As instruções para chegar no escritório central mundial do Roger Stone - onde acontecem teorias da conspiração e autopromoção - são tão confusas e misteriosas como ele. A primeira versão, enviada por Stone por mensagem de celular, leva a um estacionamento deserto perto de uma construção vazia em Oakland Park, ao norte de Fort Lauderdale. Um lugar chamado Scandals Sallon fica do outro lado da rua, mas a verdade é que Stone mandou o endereço errado.

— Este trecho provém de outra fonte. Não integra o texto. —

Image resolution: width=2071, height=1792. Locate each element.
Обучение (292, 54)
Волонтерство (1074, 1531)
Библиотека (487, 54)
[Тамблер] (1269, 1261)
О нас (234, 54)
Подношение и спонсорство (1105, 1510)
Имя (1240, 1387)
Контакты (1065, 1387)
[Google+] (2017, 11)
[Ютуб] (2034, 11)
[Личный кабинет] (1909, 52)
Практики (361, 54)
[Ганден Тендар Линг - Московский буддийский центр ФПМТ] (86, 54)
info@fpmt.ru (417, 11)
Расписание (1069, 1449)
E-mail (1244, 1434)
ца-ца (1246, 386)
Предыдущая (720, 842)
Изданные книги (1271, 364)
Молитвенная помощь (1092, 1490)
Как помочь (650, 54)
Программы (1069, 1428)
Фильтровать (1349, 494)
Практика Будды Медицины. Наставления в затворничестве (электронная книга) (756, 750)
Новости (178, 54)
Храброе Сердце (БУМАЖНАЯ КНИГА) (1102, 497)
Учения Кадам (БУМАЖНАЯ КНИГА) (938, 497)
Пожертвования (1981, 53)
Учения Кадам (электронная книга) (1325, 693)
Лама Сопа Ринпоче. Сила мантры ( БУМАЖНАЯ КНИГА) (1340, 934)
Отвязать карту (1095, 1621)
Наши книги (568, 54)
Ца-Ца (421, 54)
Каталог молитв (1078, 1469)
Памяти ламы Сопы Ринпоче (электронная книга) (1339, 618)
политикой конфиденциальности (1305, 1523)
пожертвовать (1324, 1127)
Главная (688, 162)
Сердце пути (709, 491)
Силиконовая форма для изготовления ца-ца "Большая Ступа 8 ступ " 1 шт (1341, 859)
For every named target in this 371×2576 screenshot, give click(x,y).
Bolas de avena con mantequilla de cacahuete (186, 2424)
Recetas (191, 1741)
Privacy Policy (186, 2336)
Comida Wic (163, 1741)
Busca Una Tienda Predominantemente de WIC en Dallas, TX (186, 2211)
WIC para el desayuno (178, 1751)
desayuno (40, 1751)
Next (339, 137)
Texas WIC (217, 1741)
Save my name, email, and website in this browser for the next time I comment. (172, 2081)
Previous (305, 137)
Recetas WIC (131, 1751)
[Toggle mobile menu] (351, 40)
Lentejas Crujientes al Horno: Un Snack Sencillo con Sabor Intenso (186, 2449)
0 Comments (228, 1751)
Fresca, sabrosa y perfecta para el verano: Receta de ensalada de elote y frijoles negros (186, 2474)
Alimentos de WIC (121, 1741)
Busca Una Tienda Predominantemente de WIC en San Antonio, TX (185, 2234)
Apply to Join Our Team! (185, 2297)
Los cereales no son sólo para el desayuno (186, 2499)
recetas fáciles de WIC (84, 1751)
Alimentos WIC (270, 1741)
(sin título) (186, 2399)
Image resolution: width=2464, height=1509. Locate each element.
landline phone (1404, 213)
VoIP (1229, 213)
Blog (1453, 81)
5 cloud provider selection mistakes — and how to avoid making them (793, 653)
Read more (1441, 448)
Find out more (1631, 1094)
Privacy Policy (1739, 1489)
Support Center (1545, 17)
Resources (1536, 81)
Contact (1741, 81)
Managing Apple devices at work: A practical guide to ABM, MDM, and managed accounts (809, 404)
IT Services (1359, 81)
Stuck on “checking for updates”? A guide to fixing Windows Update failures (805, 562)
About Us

"Bom, você vai ter matar o lide", disse o homem que sabe o suficiente sobre essa dança com a profissão de jornalista para reconhecer o que poderia ter sido um detalhe sonoro no primeiro parágrafo. Afinal de contas, Stone raramente encontrou um escândalo com o qual não pudesse se enroscar e adorar.
A próxima parte das instruções para seu escritório pessoal e estúdio de transmissão pede que se encontre uma "porta discretamente marcada com um 'A'", o que pode ser útil, exceto pelo fato crucial que não há uma porta marcada discretamente com um "A" no endereço novo, próximo de um depósito de suprimentos para banheiro. Há, porém, uma porta pintada de preto com nenhuma marca, de onde sai um homem vestido com bermudas, tênis sem meia, uma gravata com nó solto e uma camisa branca - Stone, inequivocamente.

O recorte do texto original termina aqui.